(Beginning of MATERIAL SHOWN)
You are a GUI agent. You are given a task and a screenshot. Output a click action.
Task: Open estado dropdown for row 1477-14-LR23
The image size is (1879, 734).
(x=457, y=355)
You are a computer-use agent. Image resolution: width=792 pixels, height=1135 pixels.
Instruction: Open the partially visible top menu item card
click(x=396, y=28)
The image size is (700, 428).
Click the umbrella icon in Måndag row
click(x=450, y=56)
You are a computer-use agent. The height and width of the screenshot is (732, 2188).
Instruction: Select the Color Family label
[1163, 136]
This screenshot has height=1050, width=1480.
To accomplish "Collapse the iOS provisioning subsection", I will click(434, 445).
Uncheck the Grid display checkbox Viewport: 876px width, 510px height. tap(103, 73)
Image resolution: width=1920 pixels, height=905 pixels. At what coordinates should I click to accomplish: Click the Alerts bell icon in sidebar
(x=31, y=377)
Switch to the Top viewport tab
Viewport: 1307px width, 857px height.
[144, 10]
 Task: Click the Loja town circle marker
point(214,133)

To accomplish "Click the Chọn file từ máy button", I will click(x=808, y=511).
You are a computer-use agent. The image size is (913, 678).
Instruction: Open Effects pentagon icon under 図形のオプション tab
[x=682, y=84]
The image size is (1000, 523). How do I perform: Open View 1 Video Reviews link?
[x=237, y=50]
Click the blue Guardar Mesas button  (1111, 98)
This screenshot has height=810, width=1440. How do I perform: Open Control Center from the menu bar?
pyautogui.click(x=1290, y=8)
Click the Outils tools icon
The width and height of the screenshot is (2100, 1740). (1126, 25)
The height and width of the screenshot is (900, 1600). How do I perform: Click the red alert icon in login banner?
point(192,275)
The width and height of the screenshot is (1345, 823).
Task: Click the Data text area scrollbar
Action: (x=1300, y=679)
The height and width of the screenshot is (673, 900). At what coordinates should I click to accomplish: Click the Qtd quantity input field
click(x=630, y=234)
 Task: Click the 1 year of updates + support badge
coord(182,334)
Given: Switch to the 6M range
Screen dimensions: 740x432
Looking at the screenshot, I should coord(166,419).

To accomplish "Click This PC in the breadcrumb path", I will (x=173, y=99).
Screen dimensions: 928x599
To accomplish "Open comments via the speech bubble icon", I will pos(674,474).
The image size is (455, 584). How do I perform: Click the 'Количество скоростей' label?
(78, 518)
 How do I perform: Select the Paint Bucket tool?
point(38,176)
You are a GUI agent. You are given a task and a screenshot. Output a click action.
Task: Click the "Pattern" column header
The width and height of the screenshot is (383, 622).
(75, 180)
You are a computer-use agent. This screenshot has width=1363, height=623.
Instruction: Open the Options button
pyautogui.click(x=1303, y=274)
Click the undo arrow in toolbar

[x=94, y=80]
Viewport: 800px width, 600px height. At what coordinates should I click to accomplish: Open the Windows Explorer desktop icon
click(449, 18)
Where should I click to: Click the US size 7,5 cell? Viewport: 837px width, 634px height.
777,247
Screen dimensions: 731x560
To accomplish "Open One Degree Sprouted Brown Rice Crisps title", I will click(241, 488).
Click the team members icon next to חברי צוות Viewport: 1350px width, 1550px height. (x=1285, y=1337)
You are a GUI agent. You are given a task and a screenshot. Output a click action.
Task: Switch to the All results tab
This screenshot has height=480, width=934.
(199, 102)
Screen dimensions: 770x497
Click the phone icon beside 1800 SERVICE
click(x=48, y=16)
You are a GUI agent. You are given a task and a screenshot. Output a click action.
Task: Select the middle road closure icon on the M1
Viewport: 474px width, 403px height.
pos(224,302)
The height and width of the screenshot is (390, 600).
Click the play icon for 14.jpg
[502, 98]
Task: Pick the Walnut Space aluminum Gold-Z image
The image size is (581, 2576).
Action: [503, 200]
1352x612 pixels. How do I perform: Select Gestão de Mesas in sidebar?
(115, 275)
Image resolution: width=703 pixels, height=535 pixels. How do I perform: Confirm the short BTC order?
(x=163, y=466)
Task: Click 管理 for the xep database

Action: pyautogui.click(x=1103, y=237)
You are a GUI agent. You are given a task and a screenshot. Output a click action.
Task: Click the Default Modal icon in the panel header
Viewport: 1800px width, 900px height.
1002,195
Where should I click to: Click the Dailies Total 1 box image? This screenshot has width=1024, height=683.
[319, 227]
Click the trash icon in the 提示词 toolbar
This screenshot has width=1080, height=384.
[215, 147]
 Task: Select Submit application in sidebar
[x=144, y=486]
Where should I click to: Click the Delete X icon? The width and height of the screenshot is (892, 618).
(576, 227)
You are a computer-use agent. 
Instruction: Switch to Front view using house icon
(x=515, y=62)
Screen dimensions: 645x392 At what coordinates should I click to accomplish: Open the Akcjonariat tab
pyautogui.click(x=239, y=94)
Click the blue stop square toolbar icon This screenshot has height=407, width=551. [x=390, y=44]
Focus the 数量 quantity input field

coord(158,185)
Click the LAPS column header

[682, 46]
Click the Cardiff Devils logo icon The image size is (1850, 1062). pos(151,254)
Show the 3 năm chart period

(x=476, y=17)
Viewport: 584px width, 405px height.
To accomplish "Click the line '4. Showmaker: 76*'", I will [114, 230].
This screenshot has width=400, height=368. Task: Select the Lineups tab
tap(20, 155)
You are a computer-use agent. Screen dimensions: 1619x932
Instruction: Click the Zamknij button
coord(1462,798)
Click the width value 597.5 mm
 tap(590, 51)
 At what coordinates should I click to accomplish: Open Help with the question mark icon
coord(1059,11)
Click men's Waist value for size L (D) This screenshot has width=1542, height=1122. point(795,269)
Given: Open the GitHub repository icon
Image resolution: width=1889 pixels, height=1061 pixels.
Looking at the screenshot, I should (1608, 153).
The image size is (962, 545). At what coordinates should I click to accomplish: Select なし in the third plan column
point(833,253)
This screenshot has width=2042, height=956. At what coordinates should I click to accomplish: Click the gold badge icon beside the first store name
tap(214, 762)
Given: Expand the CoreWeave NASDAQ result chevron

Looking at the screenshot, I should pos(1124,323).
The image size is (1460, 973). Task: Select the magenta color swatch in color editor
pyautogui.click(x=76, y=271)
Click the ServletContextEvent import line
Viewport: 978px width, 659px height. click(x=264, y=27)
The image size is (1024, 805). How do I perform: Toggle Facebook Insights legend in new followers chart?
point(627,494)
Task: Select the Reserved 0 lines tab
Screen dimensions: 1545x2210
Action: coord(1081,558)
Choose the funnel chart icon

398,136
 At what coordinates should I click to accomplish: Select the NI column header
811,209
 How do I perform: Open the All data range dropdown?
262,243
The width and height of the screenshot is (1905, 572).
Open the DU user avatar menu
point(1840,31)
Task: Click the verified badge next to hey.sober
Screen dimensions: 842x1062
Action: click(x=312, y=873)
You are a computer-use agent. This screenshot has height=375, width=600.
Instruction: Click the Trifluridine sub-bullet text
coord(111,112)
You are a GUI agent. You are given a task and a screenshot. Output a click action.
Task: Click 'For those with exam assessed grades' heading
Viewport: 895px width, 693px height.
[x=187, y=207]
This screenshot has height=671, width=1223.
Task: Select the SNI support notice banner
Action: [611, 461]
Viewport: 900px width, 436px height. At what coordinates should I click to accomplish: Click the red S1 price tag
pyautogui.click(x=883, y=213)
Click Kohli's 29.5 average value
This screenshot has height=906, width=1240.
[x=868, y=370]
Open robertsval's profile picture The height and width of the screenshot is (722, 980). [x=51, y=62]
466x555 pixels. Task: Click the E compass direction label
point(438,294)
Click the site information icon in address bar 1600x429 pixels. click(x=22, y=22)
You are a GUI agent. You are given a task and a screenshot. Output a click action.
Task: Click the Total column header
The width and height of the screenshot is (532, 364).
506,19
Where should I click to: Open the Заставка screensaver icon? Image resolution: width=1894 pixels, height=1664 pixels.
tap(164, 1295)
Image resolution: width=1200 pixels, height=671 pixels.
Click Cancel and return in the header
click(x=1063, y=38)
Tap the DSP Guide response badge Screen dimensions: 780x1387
(End of MATERIAL SHOWN)
WHAT THIS TASK INVOLVES ::
Search the entries above for the string "will", and report each line where it occurs.

EXERCISE SOLUTION ::
To accomplish "Collapse the iOS provisioning subsection", I will click(434, 445).
To accomplish "Click the Chọn file từ máy button", I will click(x=808, y=511).
To accomplish "Click This PC in the breadcrumb path", I will (x=173, y=99).
To accomplish "Open comments via the speech bubble icon", I will pos(674,474).
To accomplish "Open One Degree Sprouted Brown Rice Crisps title", I will click(241, 488).
To accomplish "Click the line '4. Showmaker: 76*'", I will [114, 230].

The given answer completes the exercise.